▶ [Directions]:
Retype the lines below exactly, from the one that contains "Given: Toggle the left Play Loop checkbox" through the last, and leave every picture out.
:::::
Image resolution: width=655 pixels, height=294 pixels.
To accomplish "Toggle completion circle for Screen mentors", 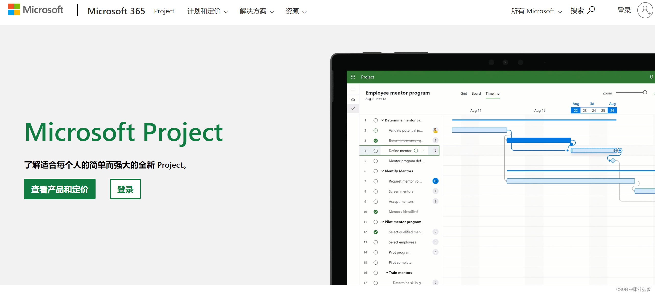I will coord(376,191).
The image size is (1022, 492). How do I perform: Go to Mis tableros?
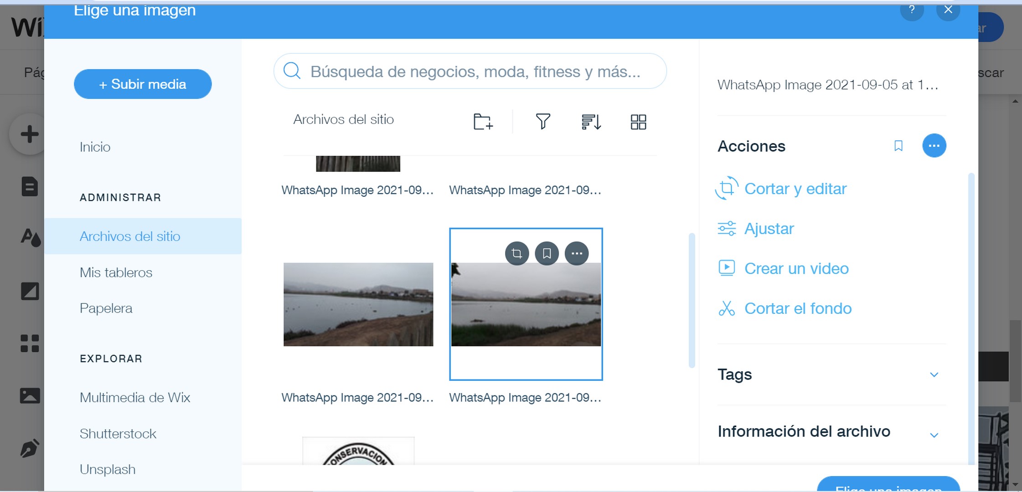pyautogui.click(x=116, y=272)
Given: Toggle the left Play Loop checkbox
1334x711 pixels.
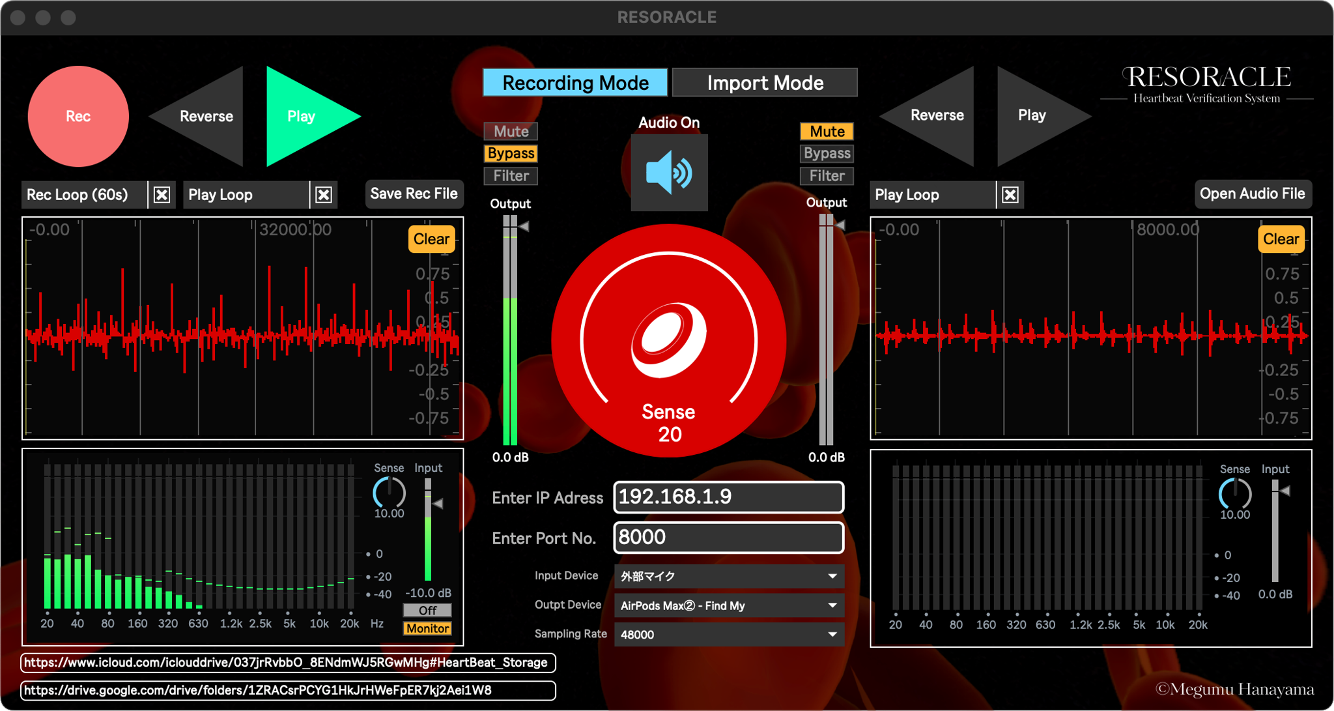Looking at the screenshot, I should (324, 195).
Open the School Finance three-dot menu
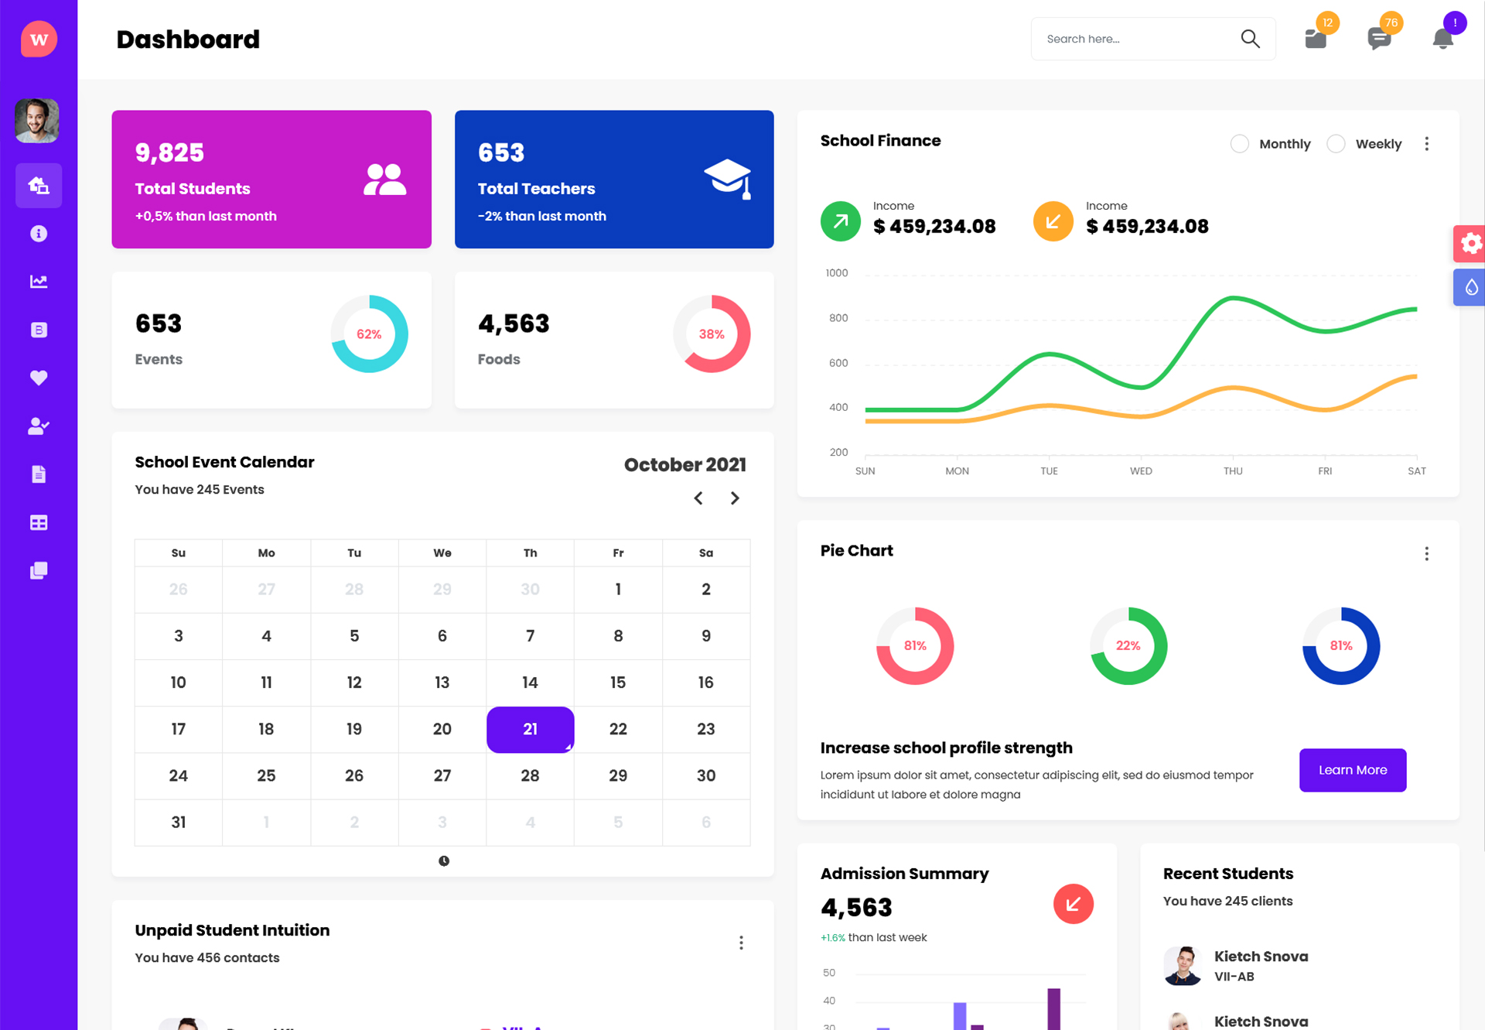The image size is (1485, 1030). pyautogui.click(x=1427, y=144)
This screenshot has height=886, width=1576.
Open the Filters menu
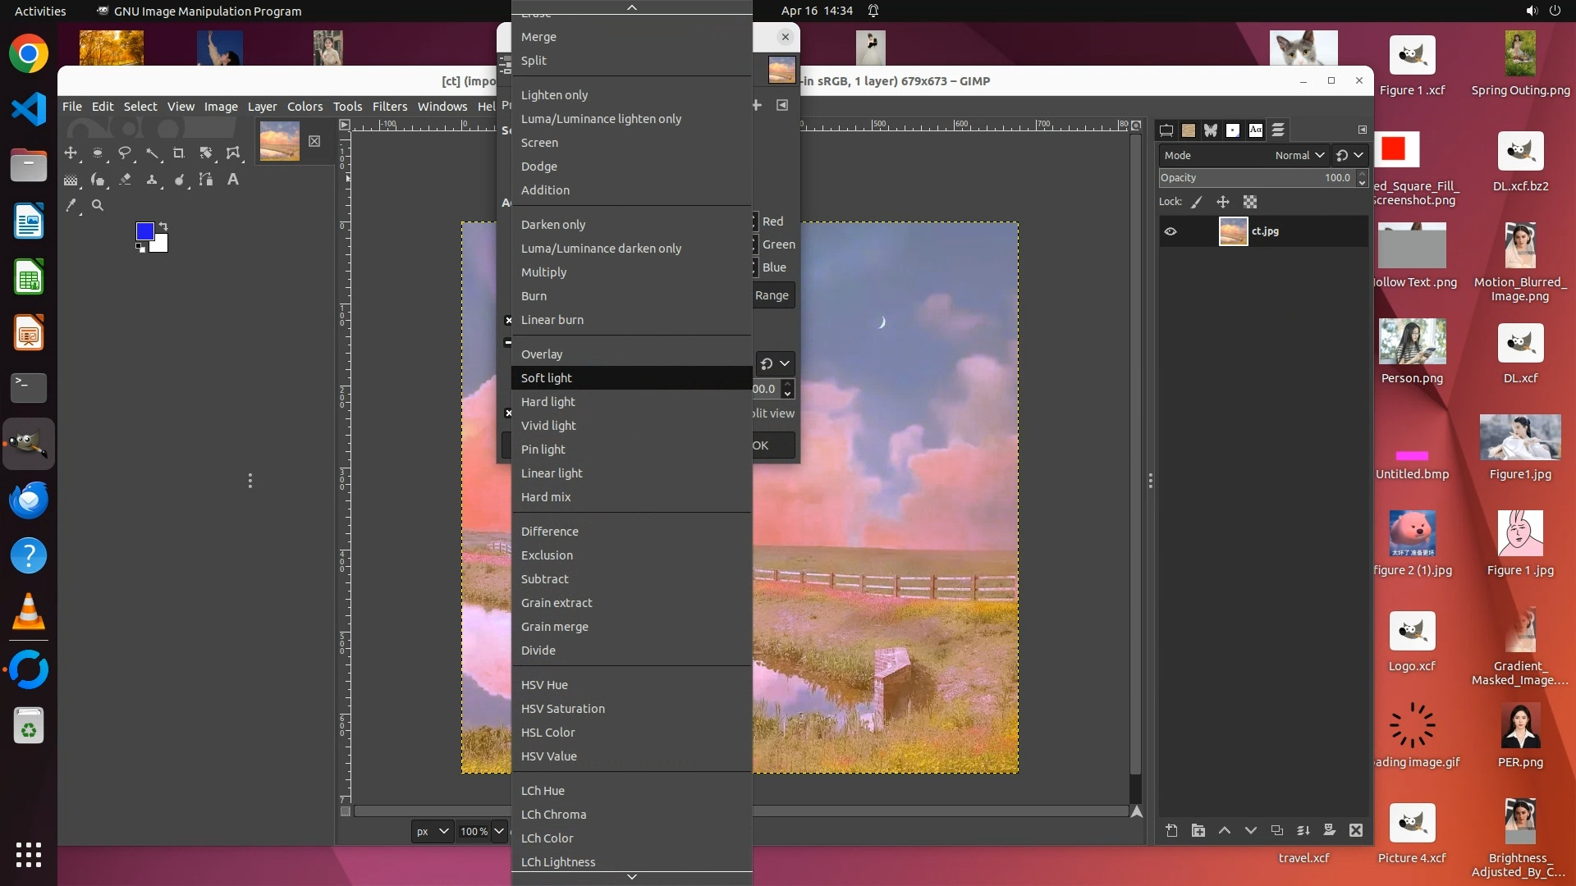pos(389,107)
:::::
▶ [Expected answer]:
Given: Toggle the left Play Loop checkbox
1334x711 pixels.
Looking at the screenshot, I should (324, 195).
Open the School Finance three-dot menu
The image size is (1485, 1030). pyautogui.click(x=1427, y=144)
This screenshot has height=886, width=1576.
Open the Filters menu
pos(389,107)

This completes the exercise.